Stored data entries>
----

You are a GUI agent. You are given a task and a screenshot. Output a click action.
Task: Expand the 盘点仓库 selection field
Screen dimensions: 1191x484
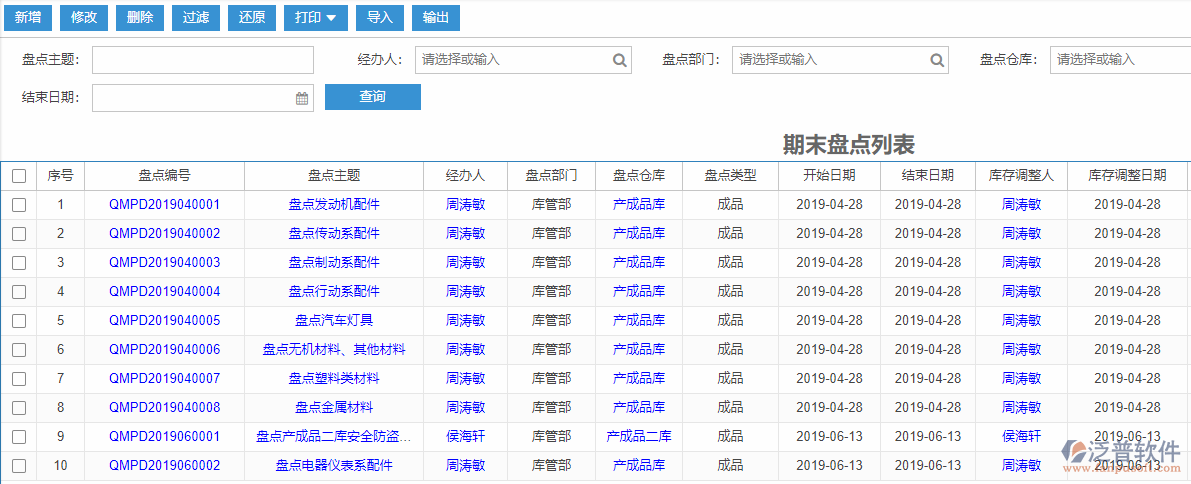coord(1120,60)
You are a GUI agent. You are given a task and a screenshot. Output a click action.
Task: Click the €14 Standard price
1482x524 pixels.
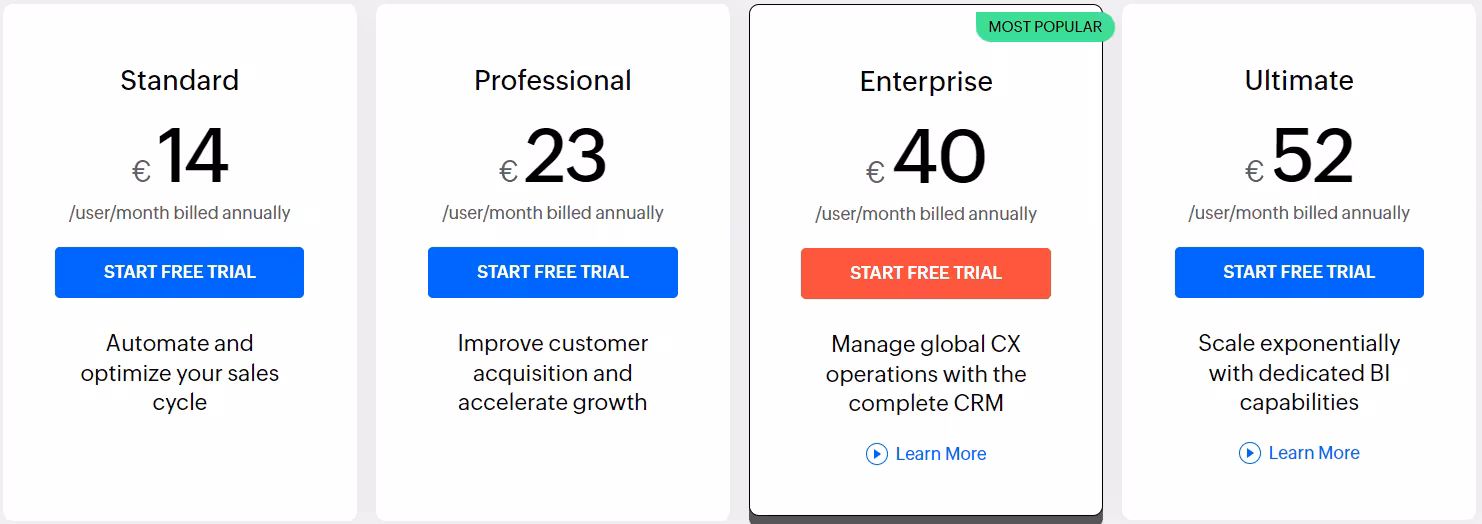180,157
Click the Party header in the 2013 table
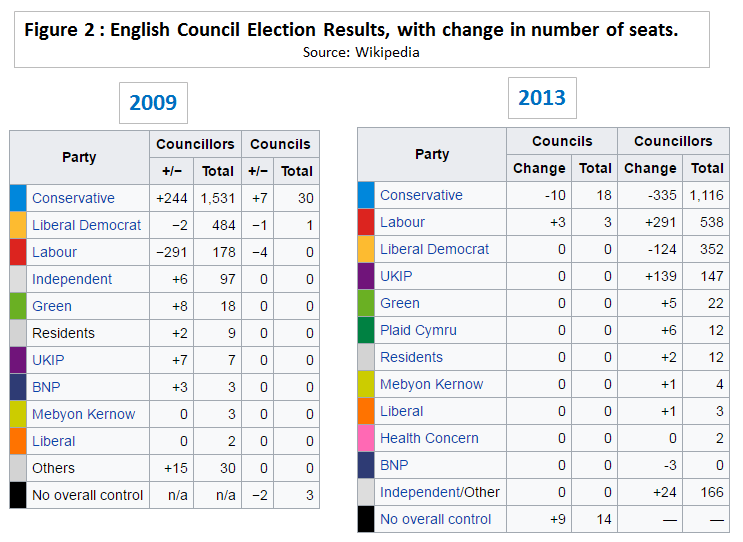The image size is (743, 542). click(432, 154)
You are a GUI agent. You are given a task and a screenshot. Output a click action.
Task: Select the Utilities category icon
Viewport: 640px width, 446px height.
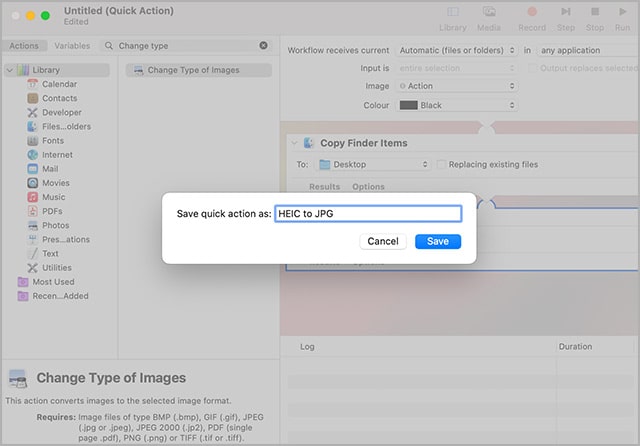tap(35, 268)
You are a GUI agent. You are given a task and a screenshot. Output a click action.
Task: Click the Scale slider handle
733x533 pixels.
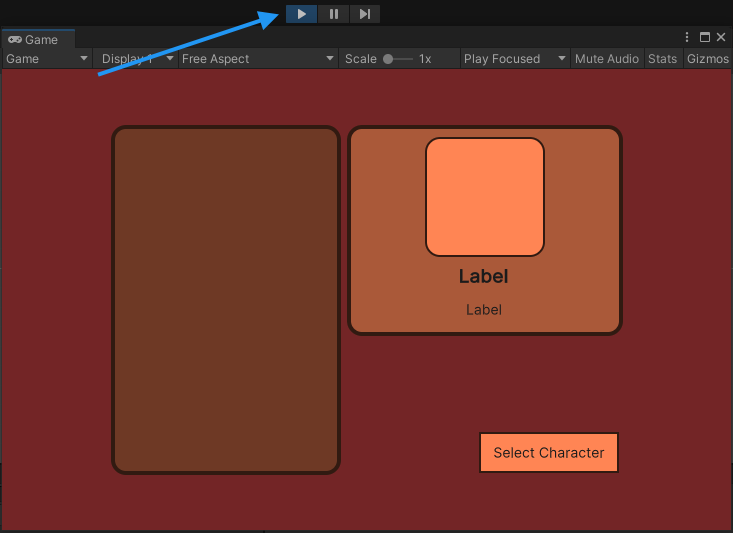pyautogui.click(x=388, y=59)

----

Your job is to repeat every entry exactly, keeping all pictures out of the copy.

You are a GUI agent. You are given a task and a screenshot. Output a click action.
Task: Expand the 盘点仓库 selection field
Screen dimensions: 1191x484
coord(1120,60)
You are a GUI agent. You are given a task and a screenshot. Output a click action.
Task: Click the €14 Standard price
1482x524 pixels.
180,157
Click the Party header in the 2013 table
The image size is (743, 542). click(432, 154)
You are a GUI agent. You are given a task and a screenshot. Output a click action.
Task: Select the Utilities category icon
Viewport: 640px width, 446px height.
tap(35, 268)
You are a GUI agent. You are given a task and a screenshot. Output a click action.
Task: Click the Scale slider handle
733x533 pixels.
pyautogui.click(x=388, y=59)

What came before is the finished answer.